Different goals at the Moth Worlds in Garda - Ladies' point of view
Silver medallist in Rio in the Laser Radial class, Annalise Murphy, one of a growing group of Irish mothies, has not spent a lot of time in her Moth since Rio but believes she can make the Gold fleet at her second Moth Worlds.
“I’ve done four days of training, I think I am fast enough but boat handling is shocking. If they just put the windward mark on the starboard layline from the start I’m good” she joked.
However she did spend some time perfecting her foiling tacks and is now a bit more confident of making the Gold fleet as she did in Sorrento two years ago.
Another Olympic sailor, Wakako Tabata from Japan has been campaigning a Nacra 17 on the Olympic circuit and more recently has been sailing her Laser Radial.
“I have only had 5 days practise in the Moth, the Laser Radial is quite different from the foiling Moth.”
But her biggest concerns are getting a clear start. “It’s a huge big fleet so starting is so hard.”
“I aim to beat as many of the other women sailors as I can and try and get into the Gold Fleet. Annalise Murphy is very fast, particularly in heavy winds but I like the medium winds.”
Emma Spiers from Sydney, Australia is a regular club Moth sailor. She would like to encourage other good club sailors to go Moth sailing. She sails nearly every Saturday afternoon and has been racing a Moth for around 6 or 7 years. “I love sailing the boat, it’s a fantastic boat to sail.”
Asked about her goals Emma says: “I have competed in six previous worlds and I would like to finish in the top third of the fleet. I have raced in the worlds in Campione in 2012. I did Foiling Week this year and then stayed here for a few weeks, it is like my home club now.”
Emma Gravar from Sweden is another regular club sailor.
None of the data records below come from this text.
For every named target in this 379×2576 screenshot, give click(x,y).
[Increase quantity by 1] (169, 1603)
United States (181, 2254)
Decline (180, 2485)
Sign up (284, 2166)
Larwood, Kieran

She has been racing here in Garda quite a few times but just once in the Moth. She has been sailing the Moth for 5 – 6 years but not sailed for the last 3 years because she started a family.
“I have competed in four Moth world championships but this is the biggest fleet. I have no real expectations at this regatta because I just broke my finger and my boat is all new so I just want to make it around the course and enjoy the spirit here and the adorable venue.”
Josie Gliddon from the UK is an ambassador for the Magenta Project and actively encourages more women to sail at any level but her passion is Moth sailing. She has developed a cut down rig and uses it when the wind is heavy.
She is sailing at her first Moth Worlds but the big fleet doesn’t phase her at all, she says there is more space than you think on the course.
As for her aims she says, “There is such a spectrum of different types of sailor here, it would be great to come in the top half of the fleet but I just want to do my best.”
She is also sailing against her husband Paul. “I have got this really small foil which is really quick when I was out training against my husband, I was quicker than him downwind so he went and got a smaller foil to!”
“If you can sail one of these boats well, you are a really good sailor.”
Franziska Mage from Germany has only just started sailing the Moth this season and is very fresh. She has progressed from Optimist to 420 and 470 and now the Moth.
“Of course it is a competitive class and you have to be fit but if you adjust the sails right it is ok. It is my third regatta in the class, the last regatta was in Germany with two other German girls.
“I am glad that I can compete against the best sailors in the world, I don’t have any main aims but my personal goal is to master the foiling gybe and it’s all about practising and getting better.”